--- THE DATA ---

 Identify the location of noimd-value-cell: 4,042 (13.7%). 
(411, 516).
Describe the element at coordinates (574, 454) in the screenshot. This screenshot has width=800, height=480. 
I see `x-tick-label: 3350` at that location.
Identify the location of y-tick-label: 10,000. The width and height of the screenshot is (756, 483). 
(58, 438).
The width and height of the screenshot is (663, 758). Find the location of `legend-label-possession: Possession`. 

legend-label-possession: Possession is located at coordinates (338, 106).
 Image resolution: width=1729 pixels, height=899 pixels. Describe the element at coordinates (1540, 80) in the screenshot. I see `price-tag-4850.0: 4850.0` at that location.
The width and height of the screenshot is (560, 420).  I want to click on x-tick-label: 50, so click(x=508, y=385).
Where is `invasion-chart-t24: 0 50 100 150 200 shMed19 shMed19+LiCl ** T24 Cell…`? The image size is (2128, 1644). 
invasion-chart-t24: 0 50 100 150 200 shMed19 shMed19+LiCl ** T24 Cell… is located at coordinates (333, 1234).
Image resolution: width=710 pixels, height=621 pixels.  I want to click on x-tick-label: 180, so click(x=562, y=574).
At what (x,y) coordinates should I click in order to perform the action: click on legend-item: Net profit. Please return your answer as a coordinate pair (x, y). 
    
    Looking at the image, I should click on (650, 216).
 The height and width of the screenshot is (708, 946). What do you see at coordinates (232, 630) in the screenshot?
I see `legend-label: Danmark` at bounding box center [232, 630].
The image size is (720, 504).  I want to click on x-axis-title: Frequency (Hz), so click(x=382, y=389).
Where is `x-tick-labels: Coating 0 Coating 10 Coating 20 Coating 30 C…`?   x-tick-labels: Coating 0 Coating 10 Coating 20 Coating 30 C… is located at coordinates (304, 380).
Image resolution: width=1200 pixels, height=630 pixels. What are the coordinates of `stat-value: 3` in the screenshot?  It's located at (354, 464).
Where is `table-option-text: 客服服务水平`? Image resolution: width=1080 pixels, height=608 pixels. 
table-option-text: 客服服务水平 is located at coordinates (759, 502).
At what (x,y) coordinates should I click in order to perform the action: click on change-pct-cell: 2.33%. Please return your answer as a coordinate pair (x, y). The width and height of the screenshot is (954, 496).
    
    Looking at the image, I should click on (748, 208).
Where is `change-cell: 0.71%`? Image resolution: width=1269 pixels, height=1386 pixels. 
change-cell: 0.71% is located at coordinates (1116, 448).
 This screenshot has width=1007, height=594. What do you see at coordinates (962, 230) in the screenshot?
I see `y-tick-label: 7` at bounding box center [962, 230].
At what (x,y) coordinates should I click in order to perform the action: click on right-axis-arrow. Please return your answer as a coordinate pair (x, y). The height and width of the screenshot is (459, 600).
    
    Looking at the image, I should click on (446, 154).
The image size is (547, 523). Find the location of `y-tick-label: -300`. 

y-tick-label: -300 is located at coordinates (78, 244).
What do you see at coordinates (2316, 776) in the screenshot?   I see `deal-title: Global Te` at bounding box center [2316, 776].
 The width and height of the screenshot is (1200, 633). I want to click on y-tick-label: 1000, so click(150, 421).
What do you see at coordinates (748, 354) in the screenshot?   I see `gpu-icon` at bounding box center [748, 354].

---

## WHAT YOU HAVE TO DO
Print the material above word for word, every line from the first to the last.

## RESPONSE BOX
 Identify the location of noimd-value-cell: 4,042 (13.7%). 
(411, 516).
Describe the element at coordinates (574, 454) in the screenshot. This screenshot has width=800, height=480. 
I see `x-tick-label: 3350` at that location.
Identify the location of y-tick-label: 10,000. The width and height of the screenshot is (756, 483). 
(58, 438).
The width and height of the screenshot is (663, 758). Find the location of `legend-label-possession: Possession`. 

legend-label-possession: Possession is located at coordinates (338, 106).
 Image resolution: width=1729 pixels, height=899 pixels. Describe the element at coordinates (1540, 80) in the screenshot. I see `price-tag-4850.0: 4850.0` at that location.
The width and height of the screenshot is (560, 420).  I want to click on x-tick-label: 50, so click(x=508, y=385).
Where is `invasion-chart-t24: 0 50 100 150 200 shMed19 shMed19+LiCl ** T24 Cell…`? The image size is (2128, 1644). 
invasion-chart-t24: 0 50 100 150 200 shMed19 shMed19+LiCl ** T24 Cell… is located at coordinates (333, 1234).
Image resolution: width=710 pixels, height=621 pixels.  I want to click on x-tick-label: 180, so click(x=562, y=574).
At what (x,y) coordinates should I click in order to perform the action: click on legend-item: Net profit. Please return your answer as a coordinate pair (x, y). 
    
    Looking at the image, I should click on (650, 216).
 The height and width of the screenshot is (708, 946). What do you see at coordinates (232, 630) in the screenshot?
I see `legend-label: Danmark` at bounding box center [232, 630].
The image size is (720, 504).  I want to click on x-axis-title: Frequency (Hz), so click(x=382, y=389).
Where is `x-tick-labels: Coating 0 Coating 10 Coating 20 Coating 30 C…`?   x-tick-labels: Coating 0 Coating 10 Coating 20 Coating 30 C… is located at coordinates (304, 380).
Image resolution: width=1200 pixels, height=630 pixels. What are the coordinates of `stat-value: 3` in the screenshot?  It's located at (354, 464).
Where is `table-option-text: 客服服务水平`? Image resolution: width=1080 pixels, height=608 pixels. 
table-option-text: 客服服务水平 is located at coordinates (759, 502).
At what (x,y) coordinates should I click in order to perform the action: click on change-pct-cell: 2.33%. Please return your answer as a coordinate pair (x, y). The width and height of the screenshot is (954, 496).
    
    Looking at the image, I should click on (748, 208).
Where is `change-cell: 0.71%`? Image resolution: width=1269 pixels, height=1386 pixels. 
change-cell: 0.71% is located at coordinates (1116, 448).
 This screenshot has width=1007, height=594. What do you see at coordinates (962, 230) in the screenshot?
I see `y-tick-label: 7` at bounding box center [962, 230].
At what (x,y) coordinates should I click in order to perform the action: click on right-axis-arrow. Please return your answer as a coordinate pair (x, y). The height and width of the screenshot is (459, 600).
    
    Looking at the image, I should click on (446, 154).
The image size is (547, 523). Find the location of `y-tick-label: -300`. 

y-tick-label: -300 is located at coordinates (78, 244).
What do you see at coordinates (2316, 776) in the screenshot?   I see `deal-title: Global Te` at bounding box center [2316, 776].
 The width and height of the screenshot is (1200, 633). I want to click on y-tick-label: 1000, so click(150, 421).
What do you see at coordinates (748, 354) in the screenshot?   I see `gpu-icon` at bounding box center [748, 354].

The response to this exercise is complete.